§ **RECORDS SUPPLIED**:

● ● ● ● ●

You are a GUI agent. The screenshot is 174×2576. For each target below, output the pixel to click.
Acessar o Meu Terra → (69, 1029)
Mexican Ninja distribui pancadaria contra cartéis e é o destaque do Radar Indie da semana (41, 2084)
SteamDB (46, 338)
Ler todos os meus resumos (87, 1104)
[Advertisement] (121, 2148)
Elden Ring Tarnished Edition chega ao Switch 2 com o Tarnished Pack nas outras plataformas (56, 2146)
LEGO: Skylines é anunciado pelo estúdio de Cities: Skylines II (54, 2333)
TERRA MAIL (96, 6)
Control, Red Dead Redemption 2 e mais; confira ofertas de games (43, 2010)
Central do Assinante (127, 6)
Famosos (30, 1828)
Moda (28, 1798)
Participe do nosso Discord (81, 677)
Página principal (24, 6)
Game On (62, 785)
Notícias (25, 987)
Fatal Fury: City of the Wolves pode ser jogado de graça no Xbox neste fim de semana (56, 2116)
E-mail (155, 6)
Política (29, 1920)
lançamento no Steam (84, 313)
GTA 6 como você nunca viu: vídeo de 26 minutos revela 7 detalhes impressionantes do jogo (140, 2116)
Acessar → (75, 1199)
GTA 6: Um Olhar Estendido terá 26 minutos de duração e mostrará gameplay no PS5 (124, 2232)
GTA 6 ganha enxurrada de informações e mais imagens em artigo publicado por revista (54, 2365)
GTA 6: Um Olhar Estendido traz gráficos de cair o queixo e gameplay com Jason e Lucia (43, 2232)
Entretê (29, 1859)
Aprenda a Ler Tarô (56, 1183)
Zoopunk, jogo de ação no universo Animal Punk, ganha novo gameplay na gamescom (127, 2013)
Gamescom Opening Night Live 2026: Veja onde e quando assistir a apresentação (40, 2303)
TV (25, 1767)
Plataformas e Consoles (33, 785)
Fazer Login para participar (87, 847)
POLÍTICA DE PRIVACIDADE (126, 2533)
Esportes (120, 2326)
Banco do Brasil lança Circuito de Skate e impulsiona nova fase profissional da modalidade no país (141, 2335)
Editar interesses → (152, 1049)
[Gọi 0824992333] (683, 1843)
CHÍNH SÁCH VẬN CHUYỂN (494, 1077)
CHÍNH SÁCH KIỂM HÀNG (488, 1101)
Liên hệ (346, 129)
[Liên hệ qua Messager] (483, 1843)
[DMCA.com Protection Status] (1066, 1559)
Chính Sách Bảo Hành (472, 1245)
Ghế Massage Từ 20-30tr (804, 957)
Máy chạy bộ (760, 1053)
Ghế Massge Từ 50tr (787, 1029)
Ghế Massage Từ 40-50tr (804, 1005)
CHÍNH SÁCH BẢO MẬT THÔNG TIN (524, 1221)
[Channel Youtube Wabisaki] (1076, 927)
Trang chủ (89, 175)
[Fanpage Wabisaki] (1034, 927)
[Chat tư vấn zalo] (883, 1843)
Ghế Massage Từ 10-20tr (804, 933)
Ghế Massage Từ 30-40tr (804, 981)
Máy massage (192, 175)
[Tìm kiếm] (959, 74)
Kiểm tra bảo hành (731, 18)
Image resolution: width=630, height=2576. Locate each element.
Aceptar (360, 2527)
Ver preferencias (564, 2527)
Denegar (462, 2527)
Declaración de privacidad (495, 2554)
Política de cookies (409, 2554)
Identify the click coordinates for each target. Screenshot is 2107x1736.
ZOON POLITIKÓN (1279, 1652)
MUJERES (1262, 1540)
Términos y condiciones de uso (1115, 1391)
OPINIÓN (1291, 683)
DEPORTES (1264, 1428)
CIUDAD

● ● ● ● ●

§ **WORK TO BE COMPLETED**:
Only the lines from the beginning of the material to the line containing "CHÍNH SÁCH BẢO MẬT THÔNG TIN (524, 1221)" should be echoed, verbatim and in full.

§ **SOLUTION**:
You are a GUI agent. The screenshot is 174×2576. For each target below, output the pixel to click.
Acessar o Meu Terra → (69, 1029)
Mexican Ninja distribui pancadaria contra cartéis e é o destaque do Radar Indie da semana (41, 2084)
SteamDB (46, 338)
Ler todos os meus resumos (87, 1104)
[Advertisement] (121, 2148)
Elden Ring Tarnished Edition chega ao Switch 2 com o Tarnished Pack nas outras plataformas (56, 2146)
LEGO: Skylines é anunciado pelo estúdio de Cities: Skylines II (54, 2333)
TERRA MAIL (96, 6)
Control, Red Dead Redemption 2 e mais; confira ofertas de games (43, 2010)
Central do Assinante (127, 6)
Famosos (30, 1828)
Moda (28, 1798)
Participe do nosso Discord (81, 677)
Página principal (24, 6)
Game On (62, 785)
Notícias (25, 987)
Fatal Fury: City of the Wolves pode ser jogado de graça no Xbox neste fim de semana (56, 2116)
E-mail (155, 6)
Política (29, 1920)
lançamento no Steam (84, 313)
GTA 6 como você nunca viu: vídeo de 26 minutos revela 7 detalhes impressionantes do jogo (140, 2116)
Acessar → (75, 1199)
GTA 6: Um Olhar Estendido terá 26 minutos de duração e mostrará gameplay no PS5 (124, 2232)
GTA 6 ganha enxurrada de informações e mais imagens em artigo publicado por revista (54, 2365)
GTA 6: Um Olhar Estendido traz gráficos de cair o queixo e gameplay com Jason e Lucia (43, 2232)
Entretê (29, 1859)
Aprenda a Ler Tarô (56, 1183)
Zoopunk, jogo de ação no universo Animal Punk, ganha novo gameplay na gamescom (127, 2013)
Gamescom Opening Night Live 2026: Veja onde e quando assistir a apresentação (40, 2303)
TV (25, 1767)
Plataformas e Consoles (33, 785)
Fazer Login para participar (87, 847)
POLÍTICA DE PRIVACIDADE (126, 2533)
Esportes (120, 2326)
Banco do Brasil lança Circuito de Skate e impulsiona nova fase profissional da modalidade no país (141, 2335)
Editar interesses → (152, 1049)
[Gọi 0824992333] (683, 1843)
CHÍNH SÁCH VẬN CHUYỂN (494, 1077)
CHÍNH SÁCH KIỂM HÀNG (488, 1101)
Liên hệ (346, 129)
[Liên hệ qua Messager] (483, 1843)
[DMCA.com Protection Status] (1066, 1559)
Chính Sách Bảo Hành (472, 1245)
Ghế Massage Từ 20-30tr (804, 957)
Máy chạy bộ (760, 1053)
Ghế Massge Từ 50tr (787, 1029)
Ghế Massage Từ 40-50tr (804, 1005)
CHÍNH SÁCH BẢO MẬT THÔNG TIN (524, 1221)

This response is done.